Thanks very much in advance.

----------


## pastalavista

I'm not versed in xorg files but you can boot in recovery mode and the last option in the list of tasks is xfix. It's saved me a couple of times.

----------


## Grey Box

I just tried that, however it appears to only repair xorg.conf. In any case, no joy. I think somewhere I have a corrupted or incompatible package that is causing problems - hence why I think I need to reinstall xorg and its drivers.

----------


## pbpersson

remove:


```
sudo apt-get remove xserver-xorg
```

install:


```
sudo apt-get install xserver-xorg
```

reconfigure:


```
sudo dpkg-reconfigure xserver-xorg
```

----------


## Grey Box

Thankyou pbpersson,

I just performed those commands. It went along smoothly and xorg was reinstalled, etc. 

Unfortunately, it has not fixed my problem. I cannot figure out where the issue is now. I would have thought that all of the video related packages and configuration options are reinstalled with those commands, but the video still crashes on trying the intel drivers instead of vesa.

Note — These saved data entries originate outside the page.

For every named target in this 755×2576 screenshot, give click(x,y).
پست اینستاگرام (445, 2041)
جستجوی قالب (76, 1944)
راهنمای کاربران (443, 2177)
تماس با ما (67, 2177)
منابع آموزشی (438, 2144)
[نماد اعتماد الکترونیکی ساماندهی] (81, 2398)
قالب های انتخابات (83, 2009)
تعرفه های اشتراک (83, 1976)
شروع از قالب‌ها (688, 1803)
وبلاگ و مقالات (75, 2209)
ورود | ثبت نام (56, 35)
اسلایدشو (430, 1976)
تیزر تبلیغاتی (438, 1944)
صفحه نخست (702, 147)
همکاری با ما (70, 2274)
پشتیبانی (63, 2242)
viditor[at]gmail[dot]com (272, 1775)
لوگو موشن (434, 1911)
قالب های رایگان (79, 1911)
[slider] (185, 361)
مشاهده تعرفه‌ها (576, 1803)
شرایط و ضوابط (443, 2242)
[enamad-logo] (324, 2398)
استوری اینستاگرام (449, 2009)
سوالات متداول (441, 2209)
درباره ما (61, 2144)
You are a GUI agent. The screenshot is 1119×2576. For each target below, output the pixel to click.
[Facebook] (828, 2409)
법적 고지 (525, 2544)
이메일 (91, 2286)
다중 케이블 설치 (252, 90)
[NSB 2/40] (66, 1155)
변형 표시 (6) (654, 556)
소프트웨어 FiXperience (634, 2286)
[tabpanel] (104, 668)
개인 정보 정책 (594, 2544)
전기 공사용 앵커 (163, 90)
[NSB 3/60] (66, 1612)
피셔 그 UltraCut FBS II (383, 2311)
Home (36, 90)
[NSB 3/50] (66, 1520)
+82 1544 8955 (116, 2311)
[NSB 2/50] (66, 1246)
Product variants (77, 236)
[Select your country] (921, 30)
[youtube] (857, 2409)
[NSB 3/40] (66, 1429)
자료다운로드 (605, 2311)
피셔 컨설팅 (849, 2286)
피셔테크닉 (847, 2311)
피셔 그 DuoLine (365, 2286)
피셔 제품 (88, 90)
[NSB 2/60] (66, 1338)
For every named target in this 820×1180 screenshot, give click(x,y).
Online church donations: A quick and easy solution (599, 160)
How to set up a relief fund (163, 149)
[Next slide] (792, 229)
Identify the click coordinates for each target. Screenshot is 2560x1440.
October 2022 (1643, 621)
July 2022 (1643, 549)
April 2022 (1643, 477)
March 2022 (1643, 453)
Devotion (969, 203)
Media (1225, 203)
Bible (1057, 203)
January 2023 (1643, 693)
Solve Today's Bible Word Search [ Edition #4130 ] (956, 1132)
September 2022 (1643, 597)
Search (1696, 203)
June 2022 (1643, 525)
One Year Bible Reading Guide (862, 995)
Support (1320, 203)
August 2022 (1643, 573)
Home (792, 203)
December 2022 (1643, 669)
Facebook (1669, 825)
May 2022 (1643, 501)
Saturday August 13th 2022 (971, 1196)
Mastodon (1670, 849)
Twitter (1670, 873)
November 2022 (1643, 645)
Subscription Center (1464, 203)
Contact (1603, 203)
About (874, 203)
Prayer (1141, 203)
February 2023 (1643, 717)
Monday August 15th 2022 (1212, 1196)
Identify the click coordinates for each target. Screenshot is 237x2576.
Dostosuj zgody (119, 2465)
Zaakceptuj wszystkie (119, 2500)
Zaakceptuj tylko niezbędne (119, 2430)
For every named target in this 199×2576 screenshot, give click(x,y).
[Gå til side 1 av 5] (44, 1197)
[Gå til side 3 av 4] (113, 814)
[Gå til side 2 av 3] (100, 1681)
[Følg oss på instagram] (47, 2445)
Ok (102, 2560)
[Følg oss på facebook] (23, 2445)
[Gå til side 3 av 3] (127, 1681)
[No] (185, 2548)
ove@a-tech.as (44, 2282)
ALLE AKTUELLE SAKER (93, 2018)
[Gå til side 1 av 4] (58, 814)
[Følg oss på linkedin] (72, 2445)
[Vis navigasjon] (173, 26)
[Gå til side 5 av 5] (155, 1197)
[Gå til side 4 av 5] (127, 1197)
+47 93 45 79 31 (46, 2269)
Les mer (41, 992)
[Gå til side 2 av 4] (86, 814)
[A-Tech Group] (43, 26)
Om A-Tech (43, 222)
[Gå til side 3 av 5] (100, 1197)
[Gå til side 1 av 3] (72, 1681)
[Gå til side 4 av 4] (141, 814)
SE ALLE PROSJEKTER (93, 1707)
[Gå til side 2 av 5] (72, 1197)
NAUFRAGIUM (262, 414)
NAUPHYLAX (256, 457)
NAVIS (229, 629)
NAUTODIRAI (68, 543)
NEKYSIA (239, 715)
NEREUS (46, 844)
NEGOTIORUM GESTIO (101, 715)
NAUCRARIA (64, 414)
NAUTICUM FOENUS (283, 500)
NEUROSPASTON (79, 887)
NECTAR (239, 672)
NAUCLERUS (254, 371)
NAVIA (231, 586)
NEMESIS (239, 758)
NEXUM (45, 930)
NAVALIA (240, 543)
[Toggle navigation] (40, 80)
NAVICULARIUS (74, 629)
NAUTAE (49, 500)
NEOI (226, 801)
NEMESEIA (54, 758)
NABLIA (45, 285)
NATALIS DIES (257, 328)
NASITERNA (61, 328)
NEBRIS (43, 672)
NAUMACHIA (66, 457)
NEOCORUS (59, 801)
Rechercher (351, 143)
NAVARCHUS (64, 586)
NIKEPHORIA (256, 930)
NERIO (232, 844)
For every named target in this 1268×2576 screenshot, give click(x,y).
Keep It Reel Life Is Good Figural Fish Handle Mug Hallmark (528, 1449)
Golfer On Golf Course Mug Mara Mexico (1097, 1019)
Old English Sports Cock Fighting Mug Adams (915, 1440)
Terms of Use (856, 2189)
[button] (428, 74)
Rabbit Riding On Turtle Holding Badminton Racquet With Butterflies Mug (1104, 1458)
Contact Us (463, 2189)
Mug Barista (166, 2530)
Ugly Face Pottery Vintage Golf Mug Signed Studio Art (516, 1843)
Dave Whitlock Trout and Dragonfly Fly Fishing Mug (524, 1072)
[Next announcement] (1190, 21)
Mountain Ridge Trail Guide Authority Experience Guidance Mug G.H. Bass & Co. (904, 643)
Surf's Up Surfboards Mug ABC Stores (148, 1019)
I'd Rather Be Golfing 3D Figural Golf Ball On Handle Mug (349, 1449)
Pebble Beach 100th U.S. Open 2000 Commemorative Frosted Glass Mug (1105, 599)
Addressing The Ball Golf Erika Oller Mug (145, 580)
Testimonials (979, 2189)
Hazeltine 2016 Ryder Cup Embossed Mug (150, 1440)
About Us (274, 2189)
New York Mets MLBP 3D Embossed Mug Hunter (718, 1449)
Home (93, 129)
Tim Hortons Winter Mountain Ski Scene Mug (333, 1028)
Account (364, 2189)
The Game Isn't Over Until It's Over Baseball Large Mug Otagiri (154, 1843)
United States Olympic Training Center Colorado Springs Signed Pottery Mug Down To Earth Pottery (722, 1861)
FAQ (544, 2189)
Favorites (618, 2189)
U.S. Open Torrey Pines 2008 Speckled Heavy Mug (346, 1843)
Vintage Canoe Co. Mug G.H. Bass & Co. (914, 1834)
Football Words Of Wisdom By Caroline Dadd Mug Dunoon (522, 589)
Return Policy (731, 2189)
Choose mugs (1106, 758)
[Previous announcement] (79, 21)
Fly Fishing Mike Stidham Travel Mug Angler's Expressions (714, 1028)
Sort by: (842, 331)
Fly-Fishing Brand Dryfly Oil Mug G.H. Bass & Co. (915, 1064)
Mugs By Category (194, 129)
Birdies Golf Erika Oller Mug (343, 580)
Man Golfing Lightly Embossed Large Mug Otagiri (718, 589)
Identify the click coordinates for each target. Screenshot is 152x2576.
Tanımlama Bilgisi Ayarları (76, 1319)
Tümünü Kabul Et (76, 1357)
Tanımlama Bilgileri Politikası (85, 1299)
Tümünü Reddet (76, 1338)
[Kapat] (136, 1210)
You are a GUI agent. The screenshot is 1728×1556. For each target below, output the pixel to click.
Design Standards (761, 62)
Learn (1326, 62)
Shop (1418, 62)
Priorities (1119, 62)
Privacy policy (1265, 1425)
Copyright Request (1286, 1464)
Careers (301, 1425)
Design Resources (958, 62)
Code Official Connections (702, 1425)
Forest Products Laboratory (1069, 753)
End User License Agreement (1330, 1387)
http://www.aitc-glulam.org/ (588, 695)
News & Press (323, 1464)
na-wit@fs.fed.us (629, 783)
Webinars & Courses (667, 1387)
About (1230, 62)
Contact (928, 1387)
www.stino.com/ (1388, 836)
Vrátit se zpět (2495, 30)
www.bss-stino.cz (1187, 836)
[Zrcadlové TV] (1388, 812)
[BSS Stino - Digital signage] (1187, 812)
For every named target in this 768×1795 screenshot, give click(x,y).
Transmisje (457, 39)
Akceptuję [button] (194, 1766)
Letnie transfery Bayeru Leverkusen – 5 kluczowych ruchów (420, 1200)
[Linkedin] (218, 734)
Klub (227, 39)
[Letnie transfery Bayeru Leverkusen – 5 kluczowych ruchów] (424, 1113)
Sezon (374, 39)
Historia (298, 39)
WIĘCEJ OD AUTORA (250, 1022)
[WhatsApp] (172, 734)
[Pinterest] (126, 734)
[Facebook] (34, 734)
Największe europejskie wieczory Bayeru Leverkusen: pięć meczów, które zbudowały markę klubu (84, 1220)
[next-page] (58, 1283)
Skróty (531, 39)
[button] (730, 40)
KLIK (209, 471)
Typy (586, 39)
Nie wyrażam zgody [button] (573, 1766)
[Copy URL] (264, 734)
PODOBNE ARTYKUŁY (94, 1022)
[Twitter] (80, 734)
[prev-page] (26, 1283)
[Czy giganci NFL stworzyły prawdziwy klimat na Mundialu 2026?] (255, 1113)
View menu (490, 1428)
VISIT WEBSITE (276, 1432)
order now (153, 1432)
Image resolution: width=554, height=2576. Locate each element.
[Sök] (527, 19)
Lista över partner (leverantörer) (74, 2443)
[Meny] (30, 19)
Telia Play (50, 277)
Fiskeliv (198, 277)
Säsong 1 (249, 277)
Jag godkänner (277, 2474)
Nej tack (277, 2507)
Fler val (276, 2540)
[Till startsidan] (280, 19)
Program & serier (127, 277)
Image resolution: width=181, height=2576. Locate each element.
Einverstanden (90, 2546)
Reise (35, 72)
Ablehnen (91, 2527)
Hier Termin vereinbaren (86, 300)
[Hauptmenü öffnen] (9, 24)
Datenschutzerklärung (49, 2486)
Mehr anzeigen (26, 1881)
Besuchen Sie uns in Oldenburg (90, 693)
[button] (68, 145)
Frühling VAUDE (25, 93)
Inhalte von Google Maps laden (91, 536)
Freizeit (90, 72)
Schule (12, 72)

Perhaps I will have to reinstall the entire OS after all?

----------


## pbpersson

> Everything works from a live usb, including 3d acceleration, but I don't want to have to reinstall!


What is different on the live USB?  How is it setup?  How does xorg.conf appear?  What driver version is used?  Are there other configuration settings outside of xorg.conf?

----------


## Grey Box

The live USB is the generic [actually, amd64] 9.04 desktop version, with no modifications. It doesn't have an xorg.conf.  My hard drive install is 9.04 [amd 64] with all updates, no experimental repositories and no xorg.conf.

My current intel-xorg drivers are 2.6.3. 

The behaviour I'm having isn't any of the known bugs with the intel drivers, but on trying to enable 3D effects, it "searchers for available drivers" then dies without a message - xorg restarts and I have to login again, with vesa drivers. I'm guessing that a config file somewhere or a library or something is broken or the wrong version, but at that point it's way beyond my abilities I think.

----------


## pbpersson

When you ran the "sudo dpkg-reconfigure xserver-xorg" command it was supposed to write all the settings to the xorg.conf file.  I don't understand how you can be running XServer without an xorg.conf file so I am clearly no help to you.  You must be running a totally different sort of setup.

----------


## Grey Box

> When you ran the "sudo dpkg-reconfigure xserver-xorg" command it was supposed to write all the settings to the xorg.conf file.  I don't understand how you can be running XServer without an xorg.conf file so I am clearly no help to you.  You must be running a totally different sort of setup.


I very much appreciate your help all the same!

With the latest xorg you can pretty much do away with the xorg.conf for many configurations, because it auto-detects on startup and adjusts to whatever display and graphics card you might have (eg: external displays and so on), depending on available drivers. 

I've probably broken something along the way without realizing it. When I have a moment I'll take a look at the log files and see if I can understand any of them. 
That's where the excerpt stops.